OBJECTIVE:
Count the lines in the records below that contain the string "Instruction", treating uppercase and lowercase as different. Reply with the number only.

Records for locating displayed items:
# # # # #

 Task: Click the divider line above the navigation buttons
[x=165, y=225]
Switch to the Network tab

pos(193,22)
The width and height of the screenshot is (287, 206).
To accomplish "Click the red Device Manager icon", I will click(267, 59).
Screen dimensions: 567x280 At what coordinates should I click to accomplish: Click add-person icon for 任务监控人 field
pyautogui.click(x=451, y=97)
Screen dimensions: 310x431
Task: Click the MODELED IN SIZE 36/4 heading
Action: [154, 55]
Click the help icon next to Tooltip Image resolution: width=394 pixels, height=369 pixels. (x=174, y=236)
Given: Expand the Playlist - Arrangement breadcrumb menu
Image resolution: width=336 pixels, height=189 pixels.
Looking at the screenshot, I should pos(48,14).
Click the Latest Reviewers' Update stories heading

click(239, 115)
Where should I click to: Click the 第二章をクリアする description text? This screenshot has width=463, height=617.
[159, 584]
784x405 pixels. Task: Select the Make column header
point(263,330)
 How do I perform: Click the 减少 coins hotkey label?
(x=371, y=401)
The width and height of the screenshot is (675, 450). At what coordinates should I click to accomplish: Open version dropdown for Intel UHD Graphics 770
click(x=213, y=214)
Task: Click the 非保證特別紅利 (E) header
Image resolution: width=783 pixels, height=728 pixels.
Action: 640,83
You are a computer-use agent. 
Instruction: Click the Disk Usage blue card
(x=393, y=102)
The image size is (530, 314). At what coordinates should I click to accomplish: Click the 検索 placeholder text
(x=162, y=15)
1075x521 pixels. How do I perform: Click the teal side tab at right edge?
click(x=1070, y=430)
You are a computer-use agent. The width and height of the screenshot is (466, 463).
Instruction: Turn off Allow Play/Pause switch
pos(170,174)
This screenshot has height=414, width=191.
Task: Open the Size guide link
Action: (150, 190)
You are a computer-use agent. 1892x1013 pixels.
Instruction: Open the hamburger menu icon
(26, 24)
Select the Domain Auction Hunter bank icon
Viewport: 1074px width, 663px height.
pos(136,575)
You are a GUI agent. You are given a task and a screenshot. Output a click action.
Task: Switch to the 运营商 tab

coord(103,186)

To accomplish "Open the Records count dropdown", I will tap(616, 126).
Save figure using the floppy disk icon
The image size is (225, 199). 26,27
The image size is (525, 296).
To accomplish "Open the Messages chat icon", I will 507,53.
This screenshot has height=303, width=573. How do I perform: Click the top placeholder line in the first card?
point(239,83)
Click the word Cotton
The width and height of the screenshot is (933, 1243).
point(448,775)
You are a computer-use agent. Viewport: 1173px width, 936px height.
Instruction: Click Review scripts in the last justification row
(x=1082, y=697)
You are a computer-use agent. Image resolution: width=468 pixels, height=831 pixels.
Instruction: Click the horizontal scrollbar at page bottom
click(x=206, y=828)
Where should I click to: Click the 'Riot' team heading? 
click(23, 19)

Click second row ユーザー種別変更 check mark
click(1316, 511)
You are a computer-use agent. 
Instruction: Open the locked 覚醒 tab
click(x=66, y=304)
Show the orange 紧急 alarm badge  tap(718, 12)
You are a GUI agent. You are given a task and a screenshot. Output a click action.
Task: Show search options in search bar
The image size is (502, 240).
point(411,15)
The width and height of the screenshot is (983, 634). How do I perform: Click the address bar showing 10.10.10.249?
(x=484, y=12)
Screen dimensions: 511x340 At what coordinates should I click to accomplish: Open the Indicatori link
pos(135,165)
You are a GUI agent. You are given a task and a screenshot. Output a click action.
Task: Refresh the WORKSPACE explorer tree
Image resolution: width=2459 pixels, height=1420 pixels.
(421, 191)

# # # # #

WRITTEN ANSWER:
6